Wendy Rosenfield has written freelance features and theater reviews for The Inquirer since 2006. She was theater critic for the Philadelphia Weekly from 1995 to 2001, after which she enjoyed a five-year baby-raising sabbatical. She serves on the board of the American Theatre Critics Association, was a participant in the Bennington Writer's Workshop, a 2008 NEA/USC Fellow in Theater and Musical Theater, and twice was guest critic for the Kennedy Center American College Theater Festival's Region II National Critics Institute. She received her B.A. from Bennington College and her M.L.A. from the University of Pennsylvania. She also is a fiction writer, was proofreader to a swami, publications editor for the Women's International League for Peace and Freedom, and spends all her free time working out and driving people places. Follow her on Twitter @WendyRosenfield.

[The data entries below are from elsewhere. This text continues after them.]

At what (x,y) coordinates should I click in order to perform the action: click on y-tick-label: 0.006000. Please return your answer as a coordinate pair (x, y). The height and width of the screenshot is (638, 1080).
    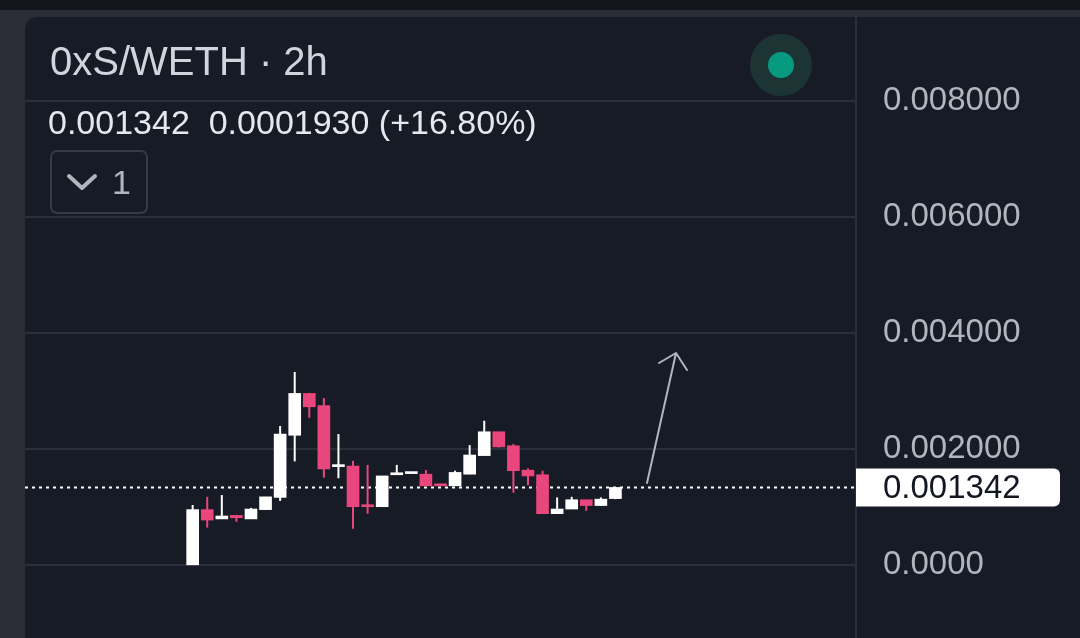
    Looking at the image, I should click on (952, 214).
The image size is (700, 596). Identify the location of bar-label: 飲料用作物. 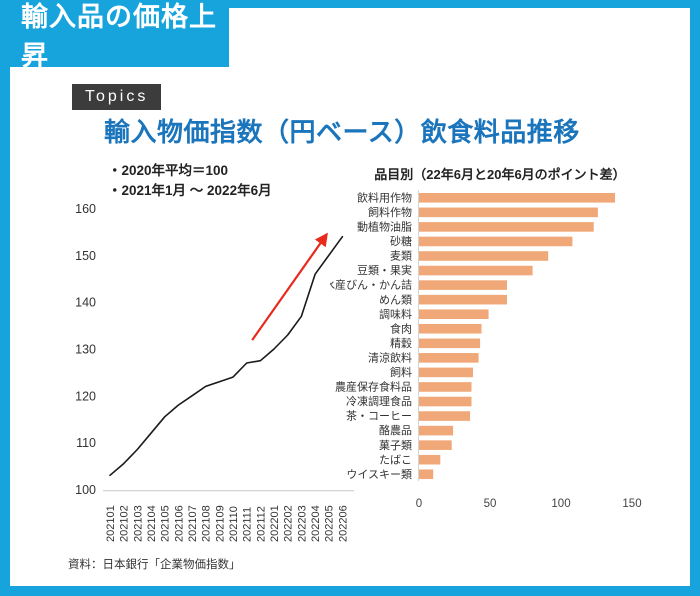
(384, 197).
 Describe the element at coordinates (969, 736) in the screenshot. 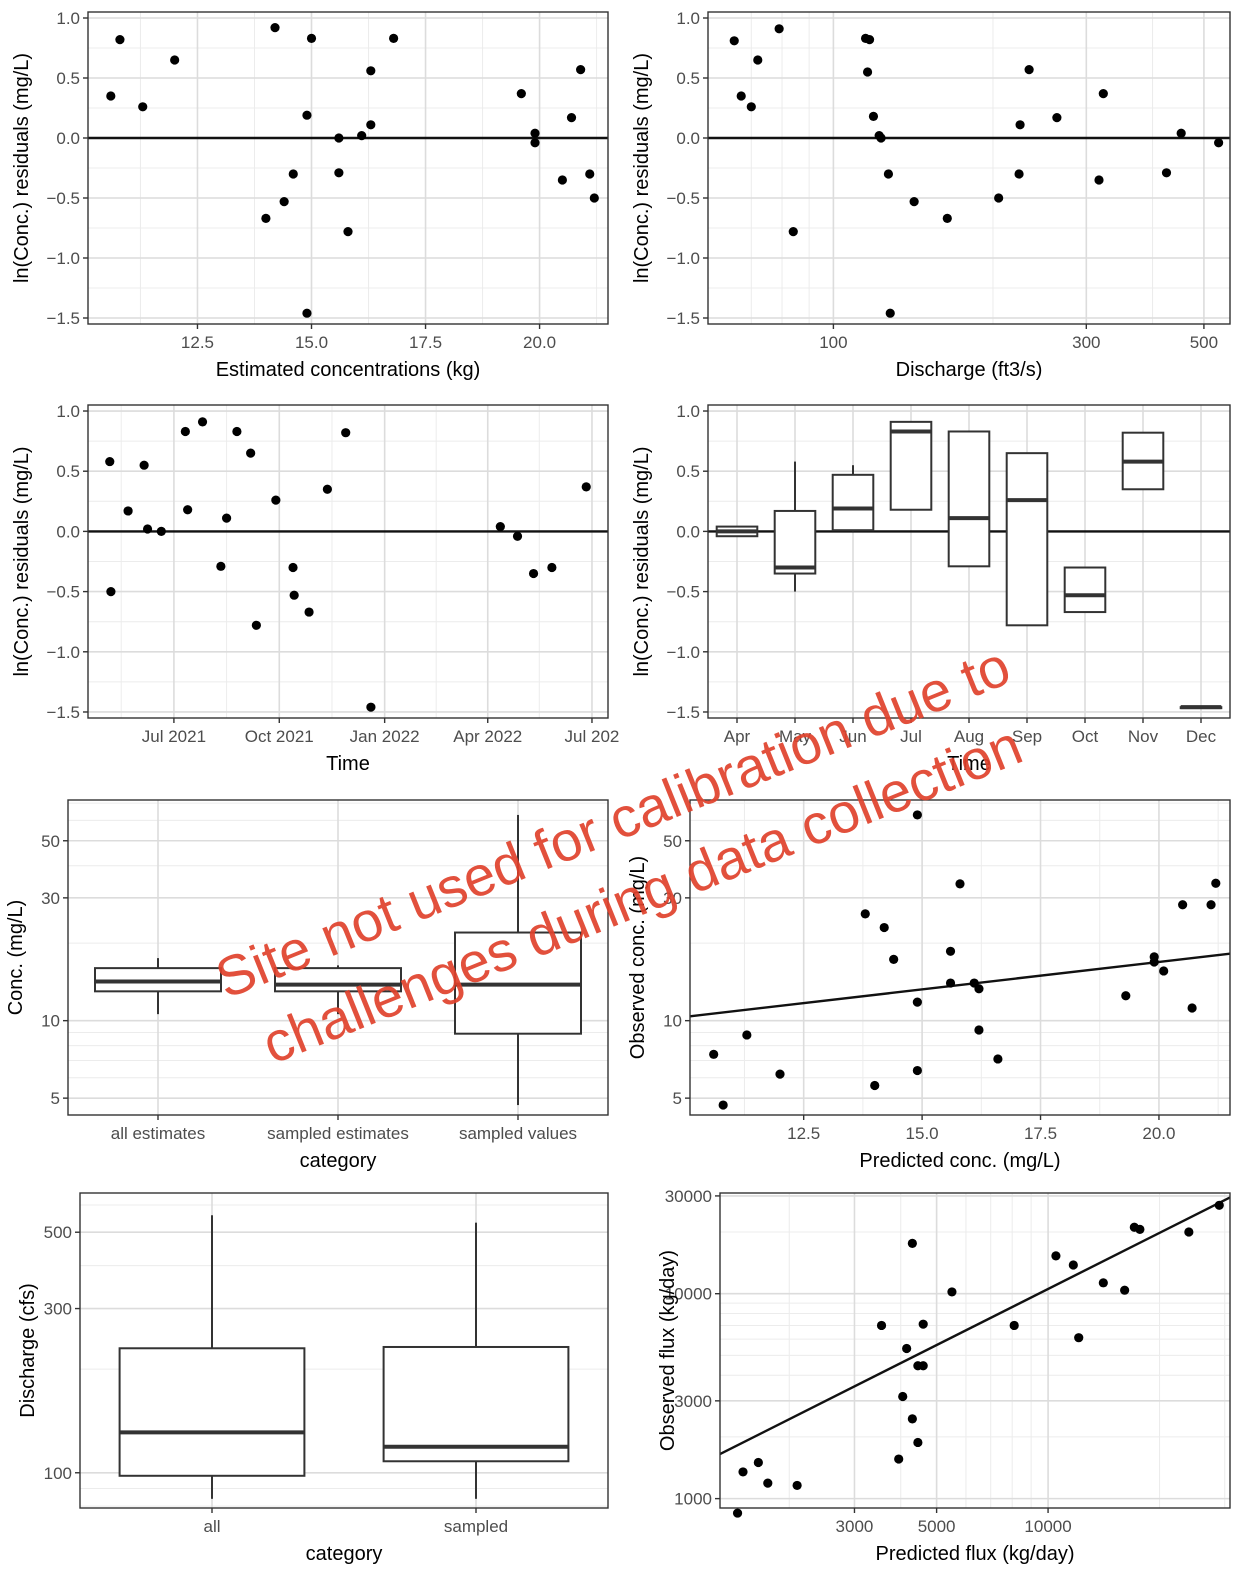

I see `x-tick-label: Aug` at that location.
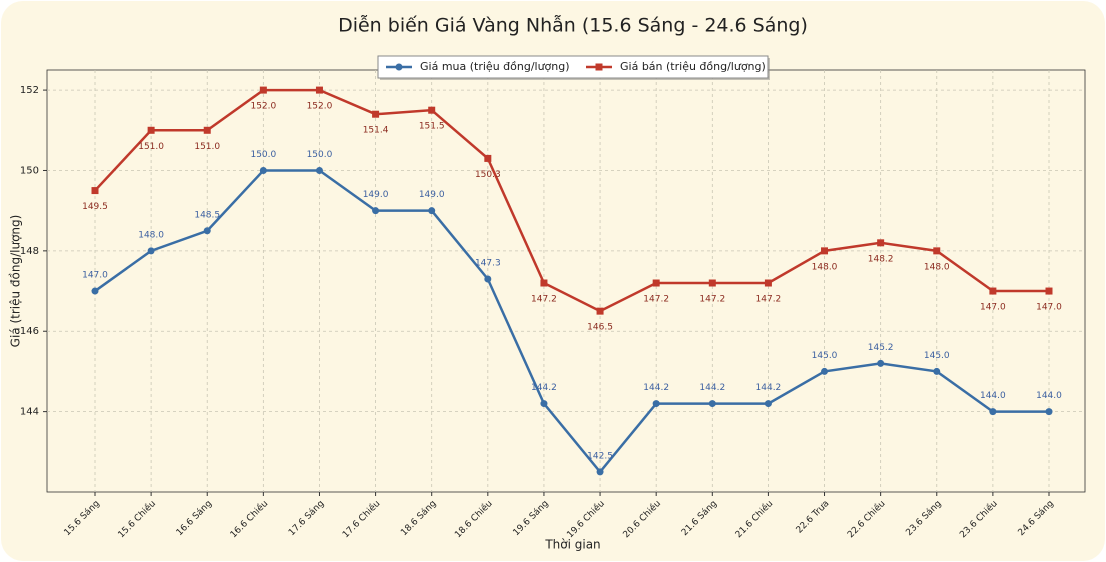 The height and width of the screenshot is (562, 1106). What do you see at coordinates (881, 259) in the screenshot?
I see `data-label: 148.2` at bounding box center [881, 259].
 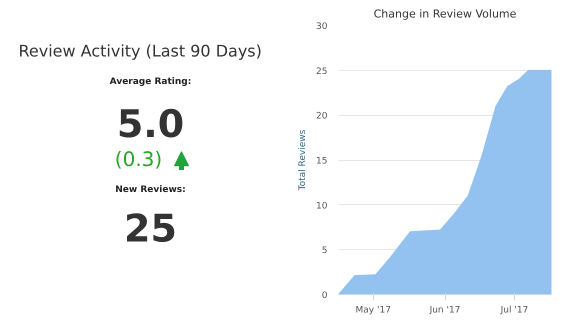 What do you see at coordinates (322, 117) in the screenshot?
I see `y-tick-label: 20` at bounding box center [322, 117].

Jim Rutter has reviewed theater for The Inquirer since September, 2011. Since 2006, he covered dance, theater and opera for the Broad Street Review, and has also written for many suburban newspapers, including The Main Line Times. In 2009, the National Endowment for the Arts awarded him a Fellowship in Arts Journalism. Thames & Hudson released his updated and revised version of Ballet and Modern Dance in June, 2012. From 1998 to 2005, he taught philosophy and logic at Drexel, and then Widener University. He also coaches Olympic Weightlifting for Liberty Barbell, and has competed at the national level in that sport since 2001.

Merilyn Jackson regularly writes on dance for The Inquirer and other publications. She specializes in the arts, literature, food, travel, and Eastern European culture and politics. In 2001, she was dance critic in residence at the Festival of Contemporary Dance in Bytom, Poland; in 2005, she received an NEA Critics’ Fellowship to Duke University’s Institute for Dance Criticism. She likes to say that dance was her first love but that when she discovered writing she began to cheat on dance. Now that she writes about dance, she’s made an honest woman of herself, although she also writes poetry.